When asked if she’s a pessimist, however, Mering argues that seeing darkness on the horizon doesn’t necessarily mean that she assumes the worst.
“No,” she says, pausing to sort out her perspective. “Maybe a realist? I don’t know. I try not to be too pessimistic, but I think it’s important to embrace the themes of dystopia, because it might be an inevitability. As elastic, evolutionary beings we can shift our perspectives and not see something dystopian as the end.”
If Weyes Blood’s music is infused with darkness, pessimistic or not, it’s delivered through beautifully elaborate vessels.
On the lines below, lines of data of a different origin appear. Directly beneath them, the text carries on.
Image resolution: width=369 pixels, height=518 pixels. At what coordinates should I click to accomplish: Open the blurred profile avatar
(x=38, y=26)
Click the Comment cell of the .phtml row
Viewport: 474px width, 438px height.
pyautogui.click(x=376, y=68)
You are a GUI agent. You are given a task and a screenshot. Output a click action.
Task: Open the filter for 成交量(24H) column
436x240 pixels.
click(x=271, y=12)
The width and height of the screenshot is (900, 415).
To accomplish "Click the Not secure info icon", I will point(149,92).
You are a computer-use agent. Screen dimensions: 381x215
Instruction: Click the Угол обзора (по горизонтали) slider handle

While everything that Mering writes is beautiful, sometimes it’s stark in arrangement and sometimes it’s expansive and intricately composed. And sure, she goes to some uncomfortable places, whether it’s the black-screen view of the apocalypse in “Generation Why” or the breakup narrative of “Seven Words,” complete with a somewhat disturbing video featuring a physical altercation in the ocean. But whatever complex emotions Mering aims to convey through her music, she does so via songs that evoke a wide spectrum of classic pop, from Judee Sill to Fleetwood Mac.
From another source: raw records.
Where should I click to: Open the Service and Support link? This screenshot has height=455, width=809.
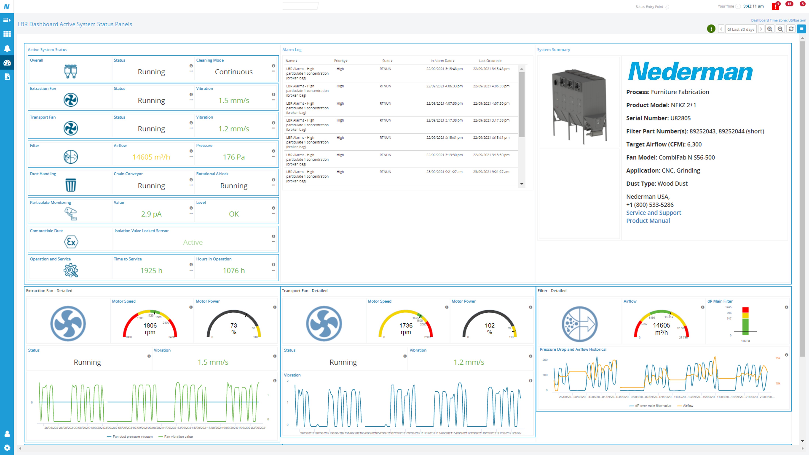click(x=654, y=213)
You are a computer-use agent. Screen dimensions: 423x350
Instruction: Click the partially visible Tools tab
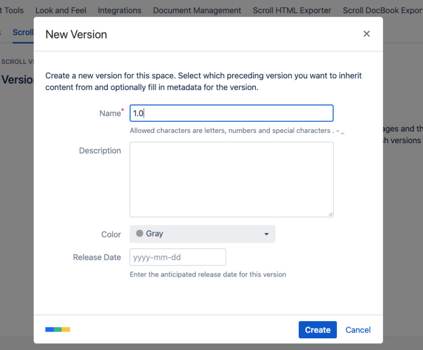pyautogui.click(x=14, y=10)
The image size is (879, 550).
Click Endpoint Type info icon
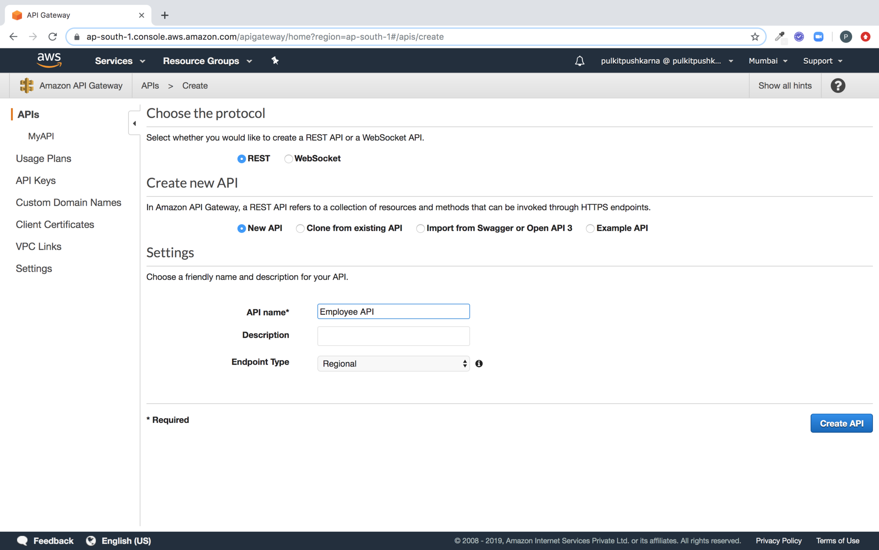click(479, 363)
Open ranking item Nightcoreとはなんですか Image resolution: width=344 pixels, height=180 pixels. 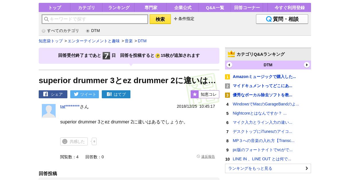tap(259, 113)
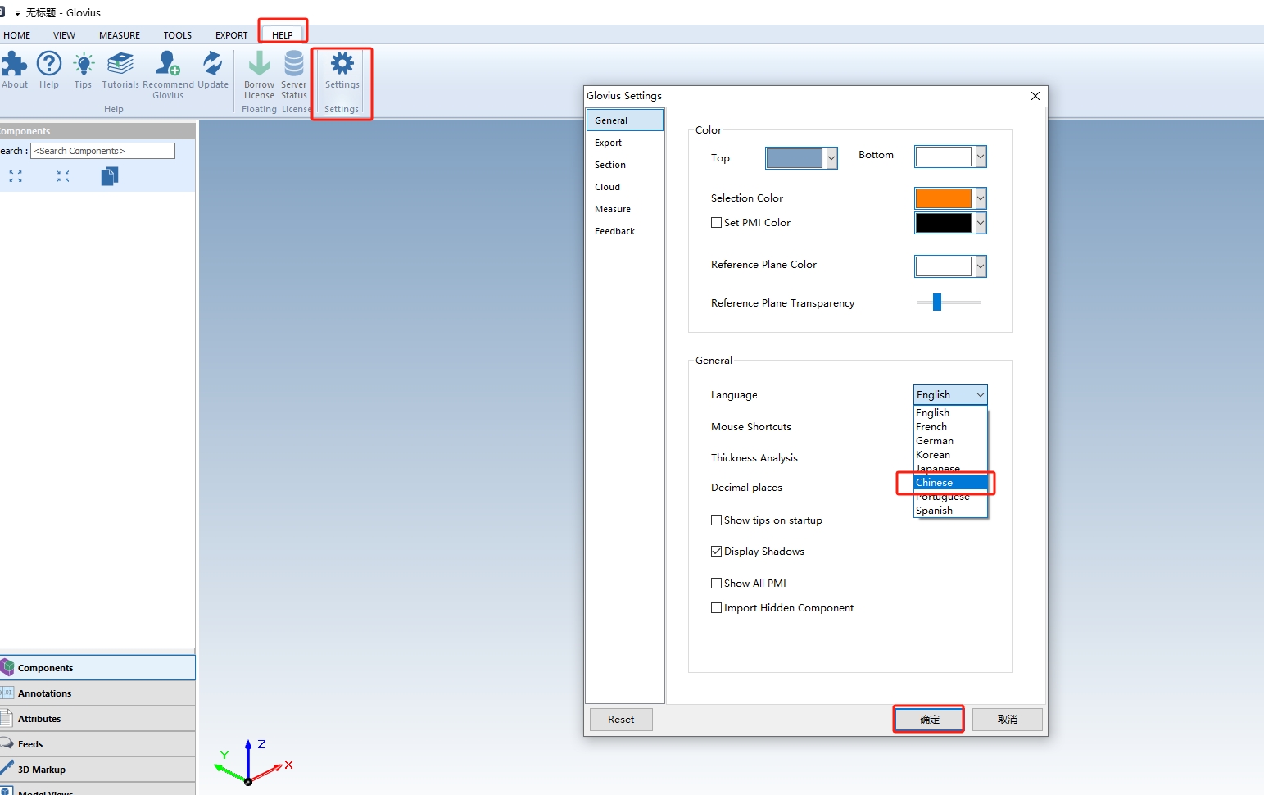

To hear the production on Front Row Seat to Earth, it’s hard not to come away from it thinking it’s the kind of record that took years to make. And while Mering did spend a few months refining half of the songs on tour before recording them, she says that most of the songs came to her in spontaneous bursts.
“A lot of them were sort of like lightning strikes,” she says. “I was having very specific emotions and I sat down to write something and they came out fully formed. Others I wrote in pieces, but mostly it’s kind of like a weird moment where it happens all at once. The words kind of trickle in later. A lot of the record I had been touring before I recorded it. It’s a key point in the process I think. When you go in and record it, you want to know it like the back of your hand.”
Weyes Blood is a solo project, with each song written by Mering herself. Yet the album features production and drums from Chris Cohen, formerly of Deerhoof, and of late she’s collaborated with other artists. Last year she made an appearance on Drugdealer’s The End of Comedy, and in January she released a collaborative EP with psychedelic pop weirdo Ariel Pink titled Tears on Fire. Mering says that she has a system for how she likes to make her own records, but working with other artists gives her an opportunity to see a different approach.
“I think because I’ve been a solo musician for so long I do enjoy a collaboration,” she says. “When I get a chance to work with someone else, I embrace the opportunity. It’s fun. Doing everything by yourself takes a lot of existential strength. You carry all this weight by yourself. But when you collaborate, you can lean on each other.
“I’m pretty set in my ways of what I like, but occasionally I’ll learn to have more of an attitude shift,” she says of the collaborative process. “Generally, I do what I do. But I appreciate seeing another perspective. There’s lots of elements to making a record, so seeing how other people do it is interesting to me.”
Weyes Blood’s songs might have listeners thinking about the world’s end, or they might help nurse a broken heart. Or maybe they’ll inspire some deep, critical thought. But more than anything, Mering just hopes they inspire some kind of emotional reaction.
“I guess if I make somebody cry at a performance or something and they say, ‘I cried it was so beautiful,’ it’s good, it’s a nice release. So yeahhhh,” she says, affecting a wry tone. “I like making people cry.